A RavenscroftZ, JF Schoeman and PR Donald

Department of Paediatrics and Child Health, Faculty of Medicine, University of Stellenbosch, PO Box 19063, Tygerberg, 7505, Republic of South Africa Z Corresponding author Tel: 021 938 4538 Fax: 021 931 7810 E-mail: arav@gerga.sun.ac.za

The clinical course and serial cranial computerized tomographic (CT) findings of 202 children with tuberculous meningitis (TBM) admitted to Tygerberg Hospital between 1985 and 1994 were reviewed with regard to the incidence, CT appearance and clinical course of associated intracranial tuberculous granulomas. Thirty-four patients (16.85 per cent) had associated intracranial granulomas. Thirty-eight individual lesions were analysed and classified as meningeal, parenchymal or ependymal according to their central nervous system (CNS) location. Twenty-five patients had round to irregular, brain iso-, hypo- or hyperdense meningeal granulomas with variable degrees of enhancement and peri-lesional hypodensities.

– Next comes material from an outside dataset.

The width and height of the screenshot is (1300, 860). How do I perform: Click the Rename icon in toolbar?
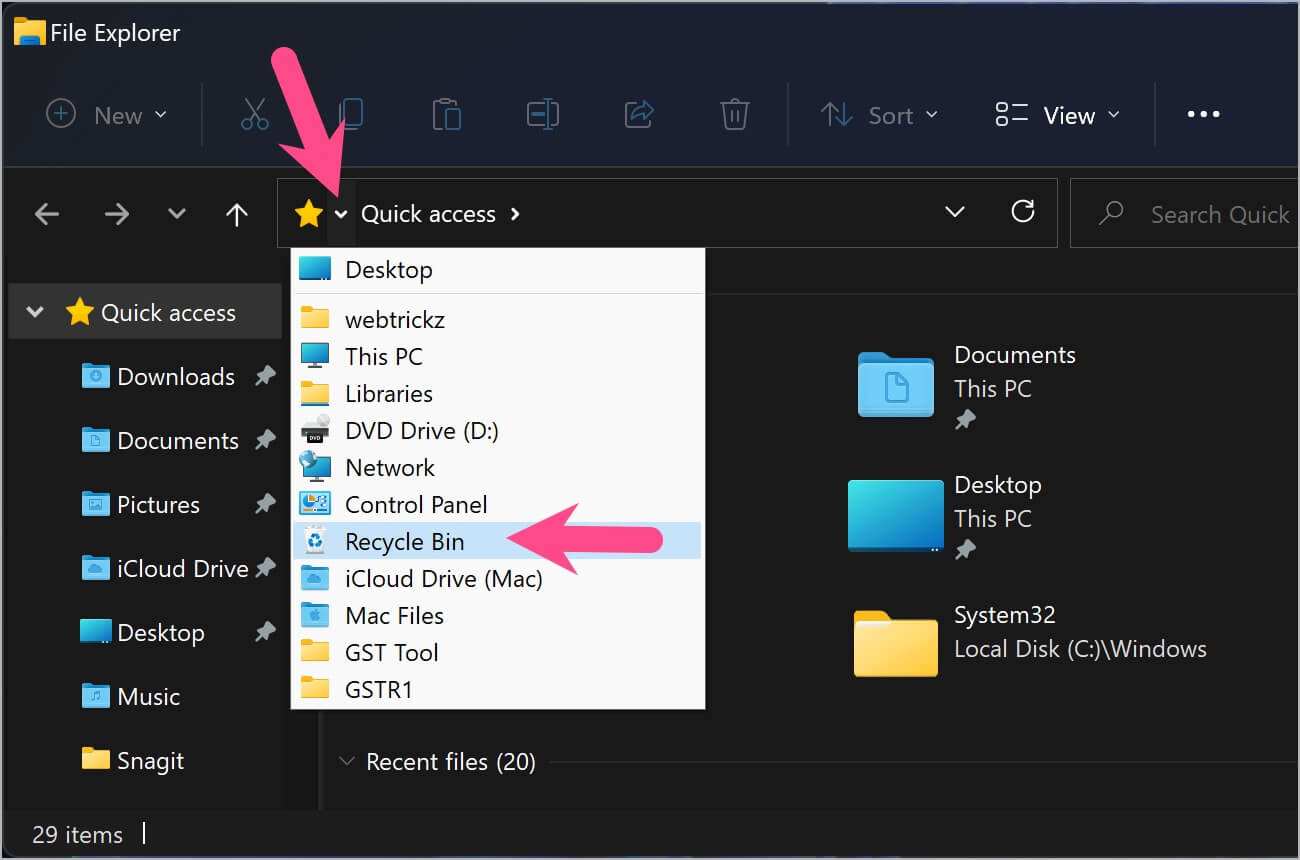pyautogui.click(x=542, y=115)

Four patients had diffusely enhancing, brain isodense, enplaque-like ependymal granulomas associated with the ventricular ependymal lining. Four patients with miliary tuberculosis and TBM showed multiple small diffusely enhancing, brain iso- or hyperdense parenchymal lesions and associated hypodensities on initial CT. Although granulomas in the meningeal and ependymal group had the propensity to paradoxically enlarge or appear on standard four-drug antituberculosis therapy, the majority resolved uneventfully. Rapid resolution of small parenchymal granulomas associated with miliary tuberculosis occurred in all cases. Most granulomas in this series were co-incidental, asymptomatic CT findings. In rare cases, the development or enlargement of a strategically located granuloma may result in complications.